AllenAI:终端智能体强化学习训练配方
📖标题:Tmax: A simple recipe for terminal agents
🌐来源:arXiv, 2606.23321v1
🛎️文章简介
🔸研究问题:如何构建简单有效的开源数据与强化学习配方以训练高性能小参数终端智能体?
🔸主要贡献:论文提出TMAX开源RL训练配方及包含1.46万环境的大规模数据集,使9B模型在Terminal-Bench上超越同类开源模型并逼近闭源前沿水平。
📝重点思路
🔸设计组合式合成数据生成管线,通过领域、技能、难度等九个结构化轴采样,显式控制任务复杂度与多样性,避免传统数据过于简单或分布不均的问题。
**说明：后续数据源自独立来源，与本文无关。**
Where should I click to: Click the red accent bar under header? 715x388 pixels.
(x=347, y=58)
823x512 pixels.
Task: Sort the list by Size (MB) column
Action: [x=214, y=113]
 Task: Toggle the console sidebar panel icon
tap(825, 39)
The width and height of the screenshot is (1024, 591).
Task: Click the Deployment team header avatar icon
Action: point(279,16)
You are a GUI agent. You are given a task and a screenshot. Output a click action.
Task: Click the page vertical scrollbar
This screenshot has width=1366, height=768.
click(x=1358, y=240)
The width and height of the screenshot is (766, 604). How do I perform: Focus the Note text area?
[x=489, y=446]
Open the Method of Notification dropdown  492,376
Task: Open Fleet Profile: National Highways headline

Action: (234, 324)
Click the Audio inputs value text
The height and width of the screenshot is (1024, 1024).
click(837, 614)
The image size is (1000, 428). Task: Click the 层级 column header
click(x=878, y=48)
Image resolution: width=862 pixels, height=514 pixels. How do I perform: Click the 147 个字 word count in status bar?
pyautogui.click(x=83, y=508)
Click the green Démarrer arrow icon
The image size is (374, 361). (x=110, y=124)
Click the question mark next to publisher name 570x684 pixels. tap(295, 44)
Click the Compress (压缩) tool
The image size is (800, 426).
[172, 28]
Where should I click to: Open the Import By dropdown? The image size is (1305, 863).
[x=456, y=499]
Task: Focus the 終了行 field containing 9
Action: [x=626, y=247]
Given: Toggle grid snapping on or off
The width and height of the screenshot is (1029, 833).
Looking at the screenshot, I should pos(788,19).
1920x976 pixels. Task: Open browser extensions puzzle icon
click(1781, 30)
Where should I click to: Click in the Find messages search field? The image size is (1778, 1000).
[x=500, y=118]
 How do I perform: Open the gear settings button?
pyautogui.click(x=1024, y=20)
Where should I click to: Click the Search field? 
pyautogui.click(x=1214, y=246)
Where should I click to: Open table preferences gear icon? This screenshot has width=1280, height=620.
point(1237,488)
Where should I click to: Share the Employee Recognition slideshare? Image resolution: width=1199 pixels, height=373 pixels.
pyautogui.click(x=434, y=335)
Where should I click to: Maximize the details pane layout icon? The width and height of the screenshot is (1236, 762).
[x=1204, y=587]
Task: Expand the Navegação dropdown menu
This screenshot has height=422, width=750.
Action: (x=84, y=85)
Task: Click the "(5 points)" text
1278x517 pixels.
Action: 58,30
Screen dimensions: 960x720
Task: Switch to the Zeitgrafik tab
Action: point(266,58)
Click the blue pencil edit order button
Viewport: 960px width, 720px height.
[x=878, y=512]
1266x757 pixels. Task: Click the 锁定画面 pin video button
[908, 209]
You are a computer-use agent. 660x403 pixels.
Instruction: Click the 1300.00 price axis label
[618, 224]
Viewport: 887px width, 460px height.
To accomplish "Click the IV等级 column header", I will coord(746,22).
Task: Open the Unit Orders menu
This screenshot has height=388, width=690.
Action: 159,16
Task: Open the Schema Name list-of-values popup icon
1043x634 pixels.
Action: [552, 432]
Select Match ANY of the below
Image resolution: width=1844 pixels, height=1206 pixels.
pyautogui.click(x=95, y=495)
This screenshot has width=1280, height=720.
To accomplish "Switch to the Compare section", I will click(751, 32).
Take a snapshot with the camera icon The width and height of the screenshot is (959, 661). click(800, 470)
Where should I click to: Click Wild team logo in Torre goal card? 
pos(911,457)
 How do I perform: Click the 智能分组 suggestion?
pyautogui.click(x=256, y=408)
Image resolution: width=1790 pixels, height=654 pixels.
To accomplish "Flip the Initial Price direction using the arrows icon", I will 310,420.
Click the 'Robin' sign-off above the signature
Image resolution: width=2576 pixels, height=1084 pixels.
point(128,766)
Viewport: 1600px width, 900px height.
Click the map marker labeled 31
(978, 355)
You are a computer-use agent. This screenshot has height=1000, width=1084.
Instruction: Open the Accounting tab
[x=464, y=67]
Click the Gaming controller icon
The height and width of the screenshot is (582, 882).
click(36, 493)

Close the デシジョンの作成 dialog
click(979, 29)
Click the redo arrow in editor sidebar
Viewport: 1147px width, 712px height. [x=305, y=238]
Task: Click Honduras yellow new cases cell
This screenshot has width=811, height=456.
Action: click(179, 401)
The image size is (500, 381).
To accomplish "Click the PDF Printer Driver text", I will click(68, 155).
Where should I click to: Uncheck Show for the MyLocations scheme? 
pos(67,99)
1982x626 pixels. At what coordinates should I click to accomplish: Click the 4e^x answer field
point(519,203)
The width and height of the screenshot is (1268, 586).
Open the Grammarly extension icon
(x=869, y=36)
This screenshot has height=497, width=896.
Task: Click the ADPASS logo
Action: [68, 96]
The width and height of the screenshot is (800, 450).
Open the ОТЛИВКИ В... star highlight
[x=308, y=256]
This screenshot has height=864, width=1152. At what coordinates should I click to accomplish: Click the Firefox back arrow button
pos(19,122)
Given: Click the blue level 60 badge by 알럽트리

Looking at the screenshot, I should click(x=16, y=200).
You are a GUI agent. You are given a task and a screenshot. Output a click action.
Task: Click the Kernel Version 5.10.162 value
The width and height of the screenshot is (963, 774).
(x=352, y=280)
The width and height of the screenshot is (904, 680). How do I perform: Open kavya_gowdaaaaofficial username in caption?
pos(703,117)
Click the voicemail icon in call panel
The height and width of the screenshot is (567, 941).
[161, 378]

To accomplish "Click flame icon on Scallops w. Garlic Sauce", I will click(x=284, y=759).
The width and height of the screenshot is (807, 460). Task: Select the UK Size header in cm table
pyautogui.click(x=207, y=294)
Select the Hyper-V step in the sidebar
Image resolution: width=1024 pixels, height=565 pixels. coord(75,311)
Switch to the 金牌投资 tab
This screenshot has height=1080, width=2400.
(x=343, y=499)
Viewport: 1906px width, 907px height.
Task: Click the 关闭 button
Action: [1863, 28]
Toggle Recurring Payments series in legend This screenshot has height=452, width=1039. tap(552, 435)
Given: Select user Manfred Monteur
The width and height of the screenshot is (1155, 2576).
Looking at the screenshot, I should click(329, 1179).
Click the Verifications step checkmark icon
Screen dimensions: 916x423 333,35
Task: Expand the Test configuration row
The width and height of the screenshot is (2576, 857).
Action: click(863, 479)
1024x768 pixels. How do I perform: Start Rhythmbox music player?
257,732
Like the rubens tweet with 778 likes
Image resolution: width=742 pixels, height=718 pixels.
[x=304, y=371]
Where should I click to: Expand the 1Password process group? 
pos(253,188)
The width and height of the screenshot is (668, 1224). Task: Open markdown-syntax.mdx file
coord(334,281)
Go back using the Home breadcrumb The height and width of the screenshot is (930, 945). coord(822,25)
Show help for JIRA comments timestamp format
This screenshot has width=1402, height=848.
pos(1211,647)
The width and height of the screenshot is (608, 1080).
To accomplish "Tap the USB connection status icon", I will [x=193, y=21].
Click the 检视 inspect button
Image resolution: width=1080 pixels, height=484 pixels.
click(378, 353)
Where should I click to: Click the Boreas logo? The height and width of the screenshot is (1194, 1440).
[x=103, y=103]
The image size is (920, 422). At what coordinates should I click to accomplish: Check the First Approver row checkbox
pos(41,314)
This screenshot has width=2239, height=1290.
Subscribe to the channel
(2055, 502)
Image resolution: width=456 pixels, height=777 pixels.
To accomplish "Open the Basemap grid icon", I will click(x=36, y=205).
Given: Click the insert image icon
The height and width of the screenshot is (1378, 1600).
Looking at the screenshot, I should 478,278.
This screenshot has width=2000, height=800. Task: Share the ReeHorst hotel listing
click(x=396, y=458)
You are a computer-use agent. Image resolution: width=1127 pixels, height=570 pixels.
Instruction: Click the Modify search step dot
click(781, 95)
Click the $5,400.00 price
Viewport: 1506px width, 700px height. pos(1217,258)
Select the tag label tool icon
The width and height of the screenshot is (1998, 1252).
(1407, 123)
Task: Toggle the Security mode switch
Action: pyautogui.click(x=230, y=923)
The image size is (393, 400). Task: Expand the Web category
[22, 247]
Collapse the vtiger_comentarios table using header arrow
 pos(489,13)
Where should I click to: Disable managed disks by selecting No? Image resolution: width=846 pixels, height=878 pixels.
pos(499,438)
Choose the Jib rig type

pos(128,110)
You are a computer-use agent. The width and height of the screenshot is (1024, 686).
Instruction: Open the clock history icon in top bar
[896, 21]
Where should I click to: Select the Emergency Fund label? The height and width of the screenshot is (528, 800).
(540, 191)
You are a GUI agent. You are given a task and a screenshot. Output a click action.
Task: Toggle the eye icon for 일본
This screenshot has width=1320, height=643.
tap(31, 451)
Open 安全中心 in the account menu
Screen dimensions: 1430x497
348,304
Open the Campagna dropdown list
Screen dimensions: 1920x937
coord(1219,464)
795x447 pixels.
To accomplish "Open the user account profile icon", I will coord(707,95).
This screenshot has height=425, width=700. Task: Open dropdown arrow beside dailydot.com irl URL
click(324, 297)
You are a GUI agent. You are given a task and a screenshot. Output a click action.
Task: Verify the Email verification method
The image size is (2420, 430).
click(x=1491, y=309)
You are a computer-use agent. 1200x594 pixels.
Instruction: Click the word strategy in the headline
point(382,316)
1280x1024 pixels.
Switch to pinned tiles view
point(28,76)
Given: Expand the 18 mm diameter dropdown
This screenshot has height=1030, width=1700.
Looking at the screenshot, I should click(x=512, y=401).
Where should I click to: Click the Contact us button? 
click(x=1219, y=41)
🔸引入分级验证器与非文本工件,利用阈值指标、模糊等价及多协议验证替代单一字符串匹配,并提供图片音频等输入让智能体通过终端工具处理,增加任务真实性。
🔸采用DPPO算法配合FP32精度语言模型头进行全异步RL训练,解决长程多轮交互中推理与训练logprob不一致导致的数值不稳定及训练崩溃问题。
🔸实施软过滤机制跳过零梯度样本,无需昂贵的教师模型验证即可保证生成数据的有效性,大幅降低大规模环境构建成本。
🔸使用mini-SWE-agent作为轻量级交互框架,保留中间思考过程,相比复杂原生终端接口更适合小模型学习与稳定训练。
🔎分析总结
🔸TMAX-9B在Terminal-Bench 2.0上达到27%通过率,优于32B以下所有开源模型及过往开源RL配方,性能接近Claude Haiku 4.5等闭源模型。
🔸基于TMAX数据的RL训练展现出强泛化性,不仅在不同测试框架下提升至少9分,还在SWE-Bench和AIME等非终端任务上取得显著进步,证明学到了通用能力而非过拟合。
🔸数据质量分析显示TMAX-15K在领域和技能分布上最均衡,且难度持续高于现有数据集,即使在8次采样下通过率仍最低,为RL提供了充足学习信号。
🔸训练稳定性实验表明,DPPO比GRPO更能防止奖励崩塌,大组大小和FP32 LM头对维持Qwen3.5等混合架构模型的训练稳定性至关重要。
🔸现有SFT数据可能损害已充分后训练模型的性能,直接RL或仅用高质量小规模SFT预热效果更佳,挑战了必须先SFT再RL的传统范式。
💡个人观点
论文将终端智能体训练从复杂的工程调优回归到“好数据+稳算法”的第一性原理,解决了合成数据同质化难题,优化长程交互的稳定性。